* **TASK DETAILS**
Copy each line from the entries that the word "computer" appears in.

Dataset excerpts:
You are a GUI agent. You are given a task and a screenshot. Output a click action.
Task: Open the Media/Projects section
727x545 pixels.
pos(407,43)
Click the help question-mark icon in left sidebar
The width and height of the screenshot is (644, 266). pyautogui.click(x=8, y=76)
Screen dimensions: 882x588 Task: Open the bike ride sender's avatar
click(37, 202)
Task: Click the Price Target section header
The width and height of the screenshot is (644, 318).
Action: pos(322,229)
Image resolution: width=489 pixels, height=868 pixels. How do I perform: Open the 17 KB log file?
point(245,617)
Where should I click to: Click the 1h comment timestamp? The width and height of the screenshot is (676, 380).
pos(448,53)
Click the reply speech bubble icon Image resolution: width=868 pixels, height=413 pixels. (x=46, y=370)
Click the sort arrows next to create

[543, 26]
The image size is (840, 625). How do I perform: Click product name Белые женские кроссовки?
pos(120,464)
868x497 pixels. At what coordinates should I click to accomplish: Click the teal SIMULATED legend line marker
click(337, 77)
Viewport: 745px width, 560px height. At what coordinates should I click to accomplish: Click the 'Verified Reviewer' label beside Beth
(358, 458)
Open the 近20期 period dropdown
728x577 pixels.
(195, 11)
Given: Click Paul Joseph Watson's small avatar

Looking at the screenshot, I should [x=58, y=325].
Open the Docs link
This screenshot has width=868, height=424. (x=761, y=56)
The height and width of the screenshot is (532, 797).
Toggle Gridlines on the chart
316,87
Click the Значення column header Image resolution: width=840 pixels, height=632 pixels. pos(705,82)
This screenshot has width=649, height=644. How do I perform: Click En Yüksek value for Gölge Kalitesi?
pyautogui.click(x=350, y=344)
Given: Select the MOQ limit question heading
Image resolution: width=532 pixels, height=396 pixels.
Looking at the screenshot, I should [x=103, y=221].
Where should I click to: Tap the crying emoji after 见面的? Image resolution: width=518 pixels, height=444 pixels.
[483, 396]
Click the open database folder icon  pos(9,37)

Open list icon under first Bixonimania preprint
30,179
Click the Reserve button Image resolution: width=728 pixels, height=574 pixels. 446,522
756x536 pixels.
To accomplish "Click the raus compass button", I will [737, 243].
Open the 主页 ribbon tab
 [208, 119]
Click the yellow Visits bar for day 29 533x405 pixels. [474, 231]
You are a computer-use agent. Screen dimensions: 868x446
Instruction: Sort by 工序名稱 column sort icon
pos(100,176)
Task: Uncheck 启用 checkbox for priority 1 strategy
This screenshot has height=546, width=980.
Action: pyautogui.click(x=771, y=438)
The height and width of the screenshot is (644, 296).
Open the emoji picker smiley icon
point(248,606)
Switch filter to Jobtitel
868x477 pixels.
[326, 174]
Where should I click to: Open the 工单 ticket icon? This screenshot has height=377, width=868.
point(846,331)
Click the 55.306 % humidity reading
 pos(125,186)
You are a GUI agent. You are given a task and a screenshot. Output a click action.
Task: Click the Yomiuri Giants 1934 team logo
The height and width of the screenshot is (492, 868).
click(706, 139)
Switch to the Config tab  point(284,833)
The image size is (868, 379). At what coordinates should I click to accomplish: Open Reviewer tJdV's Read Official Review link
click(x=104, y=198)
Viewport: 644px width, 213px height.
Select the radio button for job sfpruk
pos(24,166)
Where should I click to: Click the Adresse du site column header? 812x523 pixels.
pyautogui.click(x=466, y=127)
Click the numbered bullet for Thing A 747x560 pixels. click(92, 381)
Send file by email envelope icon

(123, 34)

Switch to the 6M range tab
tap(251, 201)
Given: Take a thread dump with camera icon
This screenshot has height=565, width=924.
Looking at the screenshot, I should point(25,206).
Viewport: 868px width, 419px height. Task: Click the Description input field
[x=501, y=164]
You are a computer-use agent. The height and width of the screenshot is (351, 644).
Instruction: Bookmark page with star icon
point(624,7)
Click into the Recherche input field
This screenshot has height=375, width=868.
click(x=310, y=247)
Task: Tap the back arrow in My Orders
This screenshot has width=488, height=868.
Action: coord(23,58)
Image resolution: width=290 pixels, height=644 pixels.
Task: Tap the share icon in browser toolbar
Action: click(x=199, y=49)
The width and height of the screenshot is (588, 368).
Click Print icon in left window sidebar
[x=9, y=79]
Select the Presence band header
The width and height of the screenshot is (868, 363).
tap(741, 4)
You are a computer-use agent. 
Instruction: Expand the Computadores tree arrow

* **REPLY**
You are a computer-use agent. Screen dimensions: 868x446
You are a computer-use agent. The height and width of the screenshot is (351, 644).
You are a computer-use agent. 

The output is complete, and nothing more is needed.